Education should ensure development of self confidence, strong ambition to withstand, strong will power and stability of mind. If it does not develop these qualities, it is not education at all.

The other practical principles he suggested are,

a.                   No one religion taught or practiced. He advocated universal religion aiming at the unification of mankind

b.                  He advocated vernacular language as the medium of instruction. Knowledge is better while it is absorbed in mother tongue.

c.                   Education should emphasis on culture of humanity, irrespective of national barriers.

d.                  Provisions for contact and interaction with nature, opportunities for the aesthetic expression like painting, music, dance, performing arts, festivals, rituals, etc should be criteria of education.

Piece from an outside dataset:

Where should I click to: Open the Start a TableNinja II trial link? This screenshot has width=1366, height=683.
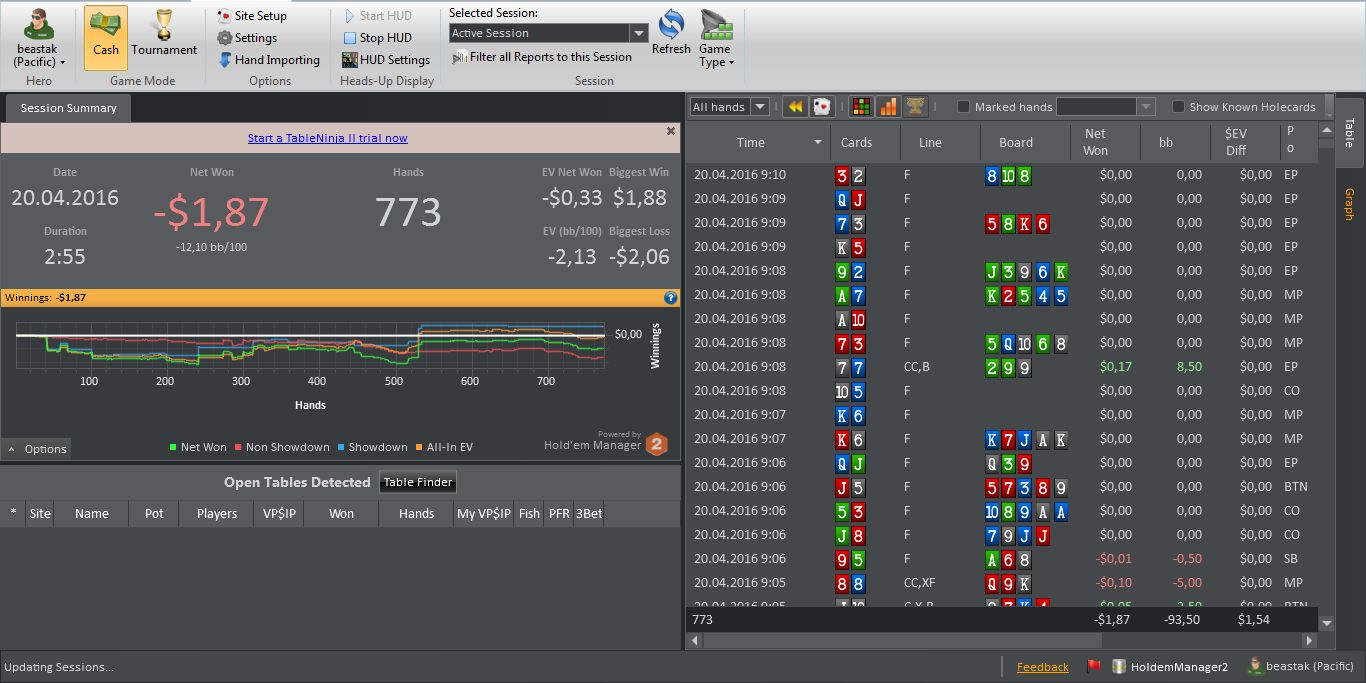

e.                   Highest aim of education that is unification of mankind should be associated with each step in education.

f.                   Child possesses godliness or child is purest

g.                  Discipline must develop in family spirit.

h.                  Discipline is the attitude towards good behaviour, social acceptance, self respect, respect for others, orderliness, cleanliness, honesty, modesty and etc.

i           Student deserves love and respect from others. He should be rendered with them without disparity. Individual attention should be paid to each individual.

We can see at all account Tagore suggested a new scheme of education to the world humanity. It is really a deviated one and unique in all aspects. That is why he treated as an educationist rather than a poet and writer. His educational contributions are paragon in their kinds and approaches.